> [Given problem a]: Render the rows from the line containing "Open the EN" down through the line containing "click(109, 928)" as a Markdown table with the columns Number and Content, omitting blank lines.

> [Source excerpt]:
────

WHO DAT: 31-17, SAINTS!

Feb 07, 2010 22:21

Just for the record: New Orleans has gone CRAZY. Took less than a minute to get Bourbon Street filled wall-to-wall and end-to-end with cheering, screaming people after the game ended. (The street itself, not the bars, y'all.) I tried to text Puck right after the game, and it would not go through. My dad tried to call Grandma, and it would not go through. Fireworks? You better fucking believe there were fireworks. Still going on, too.

I could hear the roar of people celebrating in my sleepy suburban neighborhood when I stepped outside. You can hear it inside if they're close by.

Also, the honking is going to drive me crazy if it goes on all night.

[Pux]: I think that's the best rendition of that song I have ever heard.
[Me]: Yeah.

["The Star-Spangled Banner" is not an easy song to sing.]

[Pux]: ...Jerry Rice got thin.
[Me]: That is not how you pronounce New Orleans
[Pux]: Indeed it is not.

────

> [Source data]:
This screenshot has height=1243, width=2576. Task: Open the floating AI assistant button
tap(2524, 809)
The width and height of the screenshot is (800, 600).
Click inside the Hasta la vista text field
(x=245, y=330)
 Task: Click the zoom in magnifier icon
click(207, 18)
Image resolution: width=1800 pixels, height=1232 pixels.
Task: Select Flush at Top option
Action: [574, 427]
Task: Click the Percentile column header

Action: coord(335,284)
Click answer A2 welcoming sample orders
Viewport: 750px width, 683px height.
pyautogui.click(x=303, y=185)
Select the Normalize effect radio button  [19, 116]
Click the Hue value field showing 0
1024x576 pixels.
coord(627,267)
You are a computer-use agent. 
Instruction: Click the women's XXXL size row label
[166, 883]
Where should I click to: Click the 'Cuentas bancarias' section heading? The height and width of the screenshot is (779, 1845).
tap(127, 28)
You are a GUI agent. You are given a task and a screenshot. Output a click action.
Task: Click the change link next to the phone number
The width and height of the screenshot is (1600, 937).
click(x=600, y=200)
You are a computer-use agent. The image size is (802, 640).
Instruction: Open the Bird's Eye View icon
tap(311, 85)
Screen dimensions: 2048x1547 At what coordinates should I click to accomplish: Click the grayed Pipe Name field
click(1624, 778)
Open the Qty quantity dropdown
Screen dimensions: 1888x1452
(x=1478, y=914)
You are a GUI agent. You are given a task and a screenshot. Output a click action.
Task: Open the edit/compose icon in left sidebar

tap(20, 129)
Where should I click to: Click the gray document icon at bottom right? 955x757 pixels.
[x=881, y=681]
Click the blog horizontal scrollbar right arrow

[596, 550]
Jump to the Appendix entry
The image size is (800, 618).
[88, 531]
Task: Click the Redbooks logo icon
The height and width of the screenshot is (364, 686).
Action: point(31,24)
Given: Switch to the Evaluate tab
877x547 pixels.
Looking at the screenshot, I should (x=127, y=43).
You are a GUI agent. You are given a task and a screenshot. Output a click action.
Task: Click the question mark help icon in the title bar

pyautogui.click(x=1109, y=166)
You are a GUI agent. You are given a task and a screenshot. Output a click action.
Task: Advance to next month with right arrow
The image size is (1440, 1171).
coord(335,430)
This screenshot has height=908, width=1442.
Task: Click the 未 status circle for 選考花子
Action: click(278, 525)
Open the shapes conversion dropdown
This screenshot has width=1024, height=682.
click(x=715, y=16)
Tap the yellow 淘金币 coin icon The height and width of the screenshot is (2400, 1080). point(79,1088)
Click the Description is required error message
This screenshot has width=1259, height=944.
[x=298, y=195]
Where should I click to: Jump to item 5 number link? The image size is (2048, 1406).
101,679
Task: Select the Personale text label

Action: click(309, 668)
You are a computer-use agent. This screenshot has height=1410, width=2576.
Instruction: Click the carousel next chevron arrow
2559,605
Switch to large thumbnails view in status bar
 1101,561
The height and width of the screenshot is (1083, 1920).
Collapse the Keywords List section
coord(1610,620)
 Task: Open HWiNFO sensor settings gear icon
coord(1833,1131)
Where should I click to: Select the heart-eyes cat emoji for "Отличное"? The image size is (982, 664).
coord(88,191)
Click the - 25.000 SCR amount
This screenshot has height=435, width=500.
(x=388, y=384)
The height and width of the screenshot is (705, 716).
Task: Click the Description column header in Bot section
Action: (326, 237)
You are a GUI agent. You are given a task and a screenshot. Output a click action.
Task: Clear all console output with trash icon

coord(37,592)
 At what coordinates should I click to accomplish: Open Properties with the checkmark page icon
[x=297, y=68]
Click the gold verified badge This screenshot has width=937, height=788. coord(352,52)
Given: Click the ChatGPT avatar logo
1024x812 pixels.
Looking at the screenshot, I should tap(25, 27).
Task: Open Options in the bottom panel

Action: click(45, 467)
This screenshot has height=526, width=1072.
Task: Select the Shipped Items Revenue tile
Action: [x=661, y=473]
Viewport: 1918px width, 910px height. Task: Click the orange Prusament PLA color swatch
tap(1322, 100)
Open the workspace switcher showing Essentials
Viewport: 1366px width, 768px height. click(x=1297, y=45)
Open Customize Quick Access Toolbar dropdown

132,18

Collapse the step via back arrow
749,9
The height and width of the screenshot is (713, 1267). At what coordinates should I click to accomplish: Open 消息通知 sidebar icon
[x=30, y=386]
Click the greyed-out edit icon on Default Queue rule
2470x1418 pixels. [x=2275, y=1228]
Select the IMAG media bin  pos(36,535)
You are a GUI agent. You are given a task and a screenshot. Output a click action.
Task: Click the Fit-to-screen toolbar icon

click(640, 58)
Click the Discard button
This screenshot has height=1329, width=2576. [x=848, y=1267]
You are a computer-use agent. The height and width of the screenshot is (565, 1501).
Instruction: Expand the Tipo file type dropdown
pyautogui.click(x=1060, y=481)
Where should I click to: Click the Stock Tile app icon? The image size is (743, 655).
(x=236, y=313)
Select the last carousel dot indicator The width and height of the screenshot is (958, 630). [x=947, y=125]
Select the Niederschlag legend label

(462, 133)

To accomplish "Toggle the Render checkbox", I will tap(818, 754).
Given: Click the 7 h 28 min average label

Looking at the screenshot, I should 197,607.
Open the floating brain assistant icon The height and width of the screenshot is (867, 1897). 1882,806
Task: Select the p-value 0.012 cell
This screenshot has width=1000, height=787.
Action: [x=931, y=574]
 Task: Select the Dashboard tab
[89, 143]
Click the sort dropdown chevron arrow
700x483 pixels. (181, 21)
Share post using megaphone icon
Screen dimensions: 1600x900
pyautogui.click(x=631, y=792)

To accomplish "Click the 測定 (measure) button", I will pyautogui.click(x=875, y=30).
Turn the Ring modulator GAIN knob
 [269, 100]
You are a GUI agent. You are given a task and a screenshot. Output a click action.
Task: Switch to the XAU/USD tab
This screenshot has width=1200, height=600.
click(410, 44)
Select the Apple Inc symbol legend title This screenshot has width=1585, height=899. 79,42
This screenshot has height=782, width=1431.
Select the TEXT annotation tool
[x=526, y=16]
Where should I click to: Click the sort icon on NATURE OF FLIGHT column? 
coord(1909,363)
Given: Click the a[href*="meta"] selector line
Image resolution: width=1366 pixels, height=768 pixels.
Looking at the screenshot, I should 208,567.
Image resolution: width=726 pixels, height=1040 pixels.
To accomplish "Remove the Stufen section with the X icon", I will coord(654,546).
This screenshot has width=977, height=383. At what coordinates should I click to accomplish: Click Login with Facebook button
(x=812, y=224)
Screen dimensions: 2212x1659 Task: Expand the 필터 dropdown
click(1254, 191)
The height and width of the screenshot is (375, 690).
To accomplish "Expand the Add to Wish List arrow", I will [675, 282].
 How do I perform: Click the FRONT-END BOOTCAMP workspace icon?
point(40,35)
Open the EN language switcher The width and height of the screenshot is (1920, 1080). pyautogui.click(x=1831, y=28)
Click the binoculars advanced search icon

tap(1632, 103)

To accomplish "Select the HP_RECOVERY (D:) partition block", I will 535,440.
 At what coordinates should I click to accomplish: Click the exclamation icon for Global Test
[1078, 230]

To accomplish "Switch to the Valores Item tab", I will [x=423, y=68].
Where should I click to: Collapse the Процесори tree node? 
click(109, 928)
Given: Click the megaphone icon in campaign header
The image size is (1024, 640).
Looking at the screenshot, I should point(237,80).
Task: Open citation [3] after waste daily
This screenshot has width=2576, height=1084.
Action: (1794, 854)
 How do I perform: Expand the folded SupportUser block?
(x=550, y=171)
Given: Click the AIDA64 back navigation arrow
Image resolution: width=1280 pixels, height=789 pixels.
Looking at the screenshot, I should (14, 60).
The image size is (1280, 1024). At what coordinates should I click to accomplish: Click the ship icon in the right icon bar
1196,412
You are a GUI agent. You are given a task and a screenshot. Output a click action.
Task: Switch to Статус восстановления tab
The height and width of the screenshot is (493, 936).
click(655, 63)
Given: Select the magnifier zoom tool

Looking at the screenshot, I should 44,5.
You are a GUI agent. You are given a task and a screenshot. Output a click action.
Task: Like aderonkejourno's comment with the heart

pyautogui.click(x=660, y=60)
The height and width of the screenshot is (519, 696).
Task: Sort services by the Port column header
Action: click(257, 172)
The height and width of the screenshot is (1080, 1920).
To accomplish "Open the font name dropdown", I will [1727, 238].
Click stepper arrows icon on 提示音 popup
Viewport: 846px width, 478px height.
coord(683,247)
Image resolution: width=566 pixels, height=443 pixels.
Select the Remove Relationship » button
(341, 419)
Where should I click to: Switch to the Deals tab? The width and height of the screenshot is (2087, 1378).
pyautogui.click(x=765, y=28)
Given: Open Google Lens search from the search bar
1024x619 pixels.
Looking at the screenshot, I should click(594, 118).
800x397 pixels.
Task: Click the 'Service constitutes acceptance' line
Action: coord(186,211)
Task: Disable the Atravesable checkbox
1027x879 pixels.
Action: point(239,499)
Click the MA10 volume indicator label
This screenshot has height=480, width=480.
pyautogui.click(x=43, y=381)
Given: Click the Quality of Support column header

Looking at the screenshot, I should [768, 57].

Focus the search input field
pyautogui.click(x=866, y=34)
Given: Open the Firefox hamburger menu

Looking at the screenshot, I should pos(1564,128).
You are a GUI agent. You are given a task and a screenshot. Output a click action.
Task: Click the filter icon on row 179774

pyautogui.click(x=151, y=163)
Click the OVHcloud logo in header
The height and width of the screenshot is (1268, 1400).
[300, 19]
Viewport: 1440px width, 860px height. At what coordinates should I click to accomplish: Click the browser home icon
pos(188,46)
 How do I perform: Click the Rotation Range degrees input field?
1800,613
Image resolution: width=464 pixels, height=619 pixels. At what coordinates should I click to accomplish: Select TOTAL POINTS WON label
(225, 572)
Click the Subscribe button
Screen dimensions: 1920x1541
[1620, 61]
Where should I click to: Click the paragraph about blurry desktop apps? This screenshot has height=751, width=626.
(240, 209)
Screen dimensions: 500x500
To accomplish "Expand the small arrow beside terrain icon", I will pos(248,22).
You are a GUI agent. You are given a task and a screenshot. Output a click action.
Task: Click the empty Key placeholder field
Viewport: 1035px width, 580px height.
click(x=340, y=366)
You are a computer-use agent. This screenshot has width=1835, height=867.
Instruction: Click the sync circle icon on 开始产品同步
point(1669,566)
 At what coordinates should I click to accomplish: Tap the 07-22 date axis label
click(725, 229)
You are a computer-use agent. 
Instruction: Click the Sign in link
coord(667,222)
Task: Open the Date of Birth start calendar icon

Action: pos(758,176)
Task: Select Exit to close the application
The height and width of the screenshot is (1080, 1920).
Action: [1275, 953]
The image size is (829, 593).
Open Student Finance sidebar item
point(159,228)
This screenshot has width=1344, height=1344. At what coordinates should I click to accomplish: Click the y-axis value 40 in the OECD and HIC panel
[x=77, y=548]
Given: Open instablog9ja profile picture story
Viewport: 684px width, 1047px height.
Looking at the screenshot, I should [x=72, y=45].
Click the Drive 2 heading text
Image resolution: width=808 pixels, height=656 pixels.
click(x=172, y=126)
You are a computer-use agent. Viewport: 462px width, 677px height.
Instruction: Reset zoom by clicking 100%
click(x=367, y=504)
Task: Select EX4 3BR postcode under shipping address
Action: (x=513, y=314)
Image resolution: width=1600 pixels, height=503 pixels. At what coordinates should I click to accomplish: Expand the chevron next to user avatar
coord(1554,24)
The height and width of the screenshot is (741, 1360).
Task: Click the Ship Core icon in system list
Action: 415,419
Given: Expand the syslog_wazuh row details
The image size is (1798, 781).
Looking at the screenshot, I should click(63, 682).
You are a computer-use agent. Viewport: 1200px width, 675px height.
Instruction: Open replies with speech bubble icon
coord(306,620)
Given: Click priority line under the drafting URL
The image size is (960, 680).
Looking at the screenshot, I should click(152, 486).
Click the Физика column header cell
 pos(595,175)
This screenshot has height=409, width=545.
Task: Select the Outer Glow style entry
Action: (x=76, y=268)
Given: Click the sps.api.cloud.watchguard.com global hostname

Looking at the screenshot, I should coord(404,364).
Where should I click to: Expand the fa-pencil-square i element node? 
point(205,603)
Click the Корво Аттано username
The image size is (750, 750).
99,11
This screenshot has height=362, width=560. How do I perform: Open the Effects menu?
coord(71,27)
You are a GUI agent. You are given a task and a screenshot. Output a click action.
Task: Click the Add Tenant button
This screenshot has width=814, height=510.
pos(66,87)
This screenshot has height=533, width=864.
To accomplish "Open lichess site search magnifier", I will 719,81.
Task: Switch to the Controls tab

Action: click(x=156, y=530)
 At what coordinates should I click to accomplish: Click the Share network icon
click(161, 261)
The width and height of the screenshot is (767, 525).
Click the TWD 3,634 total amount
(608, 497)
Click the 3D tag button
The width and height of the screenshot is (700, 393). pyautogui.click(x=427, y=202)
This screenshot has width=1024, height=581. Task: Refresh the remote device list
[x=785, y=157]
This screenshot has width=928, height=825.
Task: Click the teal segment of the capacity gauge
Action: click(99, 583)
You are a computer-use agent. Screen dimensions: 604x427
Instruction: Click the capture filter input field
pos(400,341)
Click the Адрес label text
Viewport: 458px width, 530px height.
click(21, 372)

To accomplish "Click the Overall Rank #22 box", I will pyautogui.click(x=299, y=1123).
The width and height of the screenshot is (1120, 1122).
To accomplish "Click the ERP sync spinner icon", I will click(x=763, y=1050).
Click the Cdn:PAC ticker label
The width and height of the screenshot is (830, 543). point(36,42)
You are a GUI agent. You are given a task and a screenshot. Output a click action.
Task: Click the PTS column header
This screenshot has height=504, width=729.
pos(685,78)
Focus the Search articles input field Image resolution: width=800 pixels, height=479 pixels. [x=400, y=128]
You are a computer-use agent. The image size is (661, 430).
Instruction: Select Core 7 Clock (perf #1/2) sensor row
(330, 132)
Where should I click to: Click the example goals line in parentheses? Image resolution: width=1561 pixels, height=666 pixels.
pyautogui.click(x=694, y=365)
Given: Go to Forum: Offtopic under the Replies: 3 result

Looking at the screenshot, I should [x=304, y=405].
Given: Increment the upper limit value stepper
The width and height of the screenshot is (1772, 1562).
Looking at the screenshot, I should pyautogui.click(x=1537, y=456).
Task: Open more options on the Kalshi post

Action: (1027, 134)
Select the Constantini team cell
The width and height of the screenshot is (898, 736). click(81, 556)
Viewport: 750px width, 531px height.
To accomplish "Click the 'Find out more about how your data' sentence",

────

> [Given problem b]: In the post about the Saints celebration, how long did it take for Bourbon Street to fill after the game ended?

> [Exercise answer a]:
| Number | Content |
|---|---|
| 1 | Open the EN language switcher The width and height of the screenshot is (1920, 1080). pyautogui.click(x=1831, y=28) |
| 2 | Click the binoculars advanced search icon |
| 3 | tap(1632, 103) |
| 4 | To accomplish "Select the HP_RECOVERY (D:) partition block", I will 535,440. |
| 5 |  At what coordinates should I click to accomplish: Click the exclamation icon for Global Test |
| 6 | [1078, 230] |
| 7 | To accomplish "Switch to the Valores Item tab", I will [x=423, y=68]. |
| 8 | Where should I click to: Collapse the Процесори tree node?  |
| 9 | click(109, 928) |

> [Exercise answer b]: Less than a minute.